= Beginning of Section =

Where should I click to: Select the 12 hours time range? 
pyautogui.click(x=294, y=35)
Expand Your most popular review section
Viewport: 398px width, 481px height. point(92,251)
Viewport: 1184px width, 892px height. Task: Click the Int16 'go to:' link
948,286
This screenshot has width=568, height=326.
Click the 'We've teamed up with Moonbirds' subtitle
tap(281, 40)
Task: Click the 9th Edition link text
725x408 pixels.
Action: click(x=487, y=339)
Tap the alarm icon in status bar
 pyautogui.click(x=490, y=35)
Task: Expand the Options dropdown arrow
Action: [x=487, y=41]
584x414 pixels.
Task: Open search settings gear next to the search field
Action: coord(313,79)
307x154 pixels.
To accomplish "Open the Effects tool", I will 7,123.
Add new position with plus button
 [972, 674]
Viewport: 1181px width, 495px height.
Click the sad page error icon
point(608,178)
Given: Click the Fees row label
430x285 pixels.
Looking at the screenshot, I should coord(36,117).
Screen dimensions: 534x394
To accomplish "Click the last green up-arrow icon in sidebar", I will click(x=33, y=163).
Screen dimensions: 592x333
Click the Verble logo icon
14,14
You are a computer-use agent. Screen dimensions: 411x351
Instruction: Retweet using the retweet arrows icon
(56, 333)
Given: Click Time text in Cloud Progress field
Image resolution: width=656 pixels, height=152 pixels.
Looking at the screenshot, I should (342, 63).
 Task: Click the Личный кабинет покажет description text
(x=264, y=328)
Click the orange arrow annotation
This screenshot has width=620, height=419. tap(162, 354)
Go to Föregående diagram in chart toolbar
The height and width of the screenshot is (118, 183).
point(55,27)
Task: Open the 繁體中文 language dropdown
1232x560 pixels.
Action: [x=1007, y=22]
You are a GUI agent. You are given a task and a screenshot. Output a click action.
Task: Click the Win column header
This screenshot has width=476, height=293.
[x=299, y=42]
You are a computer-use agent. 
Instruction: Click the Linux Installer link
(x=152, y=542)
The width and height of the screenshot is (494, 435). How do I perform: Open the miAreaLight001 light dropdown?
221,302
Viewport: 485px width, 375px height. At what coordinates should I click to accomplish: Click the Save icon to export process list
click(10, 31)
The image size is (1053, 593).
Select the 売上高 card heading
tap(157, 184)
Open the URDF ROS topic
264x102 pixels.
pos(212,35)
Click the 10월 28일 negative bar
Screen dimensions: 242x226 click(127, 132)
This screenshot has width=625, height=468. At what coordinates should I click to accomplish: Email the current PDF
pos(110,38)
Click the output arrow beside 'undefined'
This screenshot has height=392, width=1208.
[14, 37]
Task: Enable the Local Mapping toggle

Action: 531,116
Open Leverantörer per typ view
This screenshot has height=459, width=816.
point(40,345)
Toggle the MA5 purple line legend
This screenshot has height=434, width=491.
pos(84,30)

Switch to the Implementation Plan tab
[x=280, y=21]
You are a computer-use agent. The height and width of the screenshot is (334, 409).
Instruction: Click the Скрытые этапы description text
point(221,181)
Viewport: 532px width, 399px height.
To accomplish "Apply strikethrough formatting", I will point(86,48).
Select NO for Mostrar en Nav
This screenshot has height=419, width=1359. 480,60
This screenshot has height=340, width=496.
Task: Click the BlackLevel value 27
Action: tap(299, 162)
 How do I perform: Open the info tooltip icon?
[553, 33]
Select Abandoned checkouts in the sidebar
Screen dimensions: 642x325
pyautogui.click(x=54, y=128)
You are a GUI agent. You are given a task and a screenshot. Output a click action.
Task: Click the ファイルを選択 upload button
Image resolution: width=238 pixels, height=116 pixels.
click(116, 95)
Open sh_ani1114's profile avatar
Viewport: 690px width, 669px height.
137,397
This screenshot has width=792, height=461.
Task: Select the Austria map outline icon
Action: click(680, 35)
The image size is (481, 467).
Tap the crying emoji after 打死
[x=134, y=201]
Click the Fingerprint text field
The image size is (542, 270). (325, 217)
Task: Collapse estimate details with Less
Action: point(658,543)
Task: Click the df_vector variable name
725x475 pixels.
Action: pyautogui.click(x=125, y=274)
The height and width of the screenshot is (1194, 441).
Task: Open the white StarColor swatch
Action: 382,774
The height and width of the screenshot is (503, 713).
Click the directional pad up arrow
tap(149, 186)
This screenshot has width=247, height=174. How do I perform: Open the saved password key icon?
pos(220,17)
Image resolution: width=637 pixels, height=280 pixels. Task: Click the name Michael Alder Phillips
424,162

= End of Section =

DIRECTIONS: The expected answer is each line of the records above that includes the string "agent".

FINISHED EXERCISE:
You are a computer-use agent. Screen dimensions: 411x351
You are a GUI agent. You are given a task and a screenshot. Output a click action.
You are a computer-use agent. 
You are a computer-use agent. The height and width of the screenshot is (334, 409).
You are a GUI agent. You are given a task and a screenshot. Output a click action.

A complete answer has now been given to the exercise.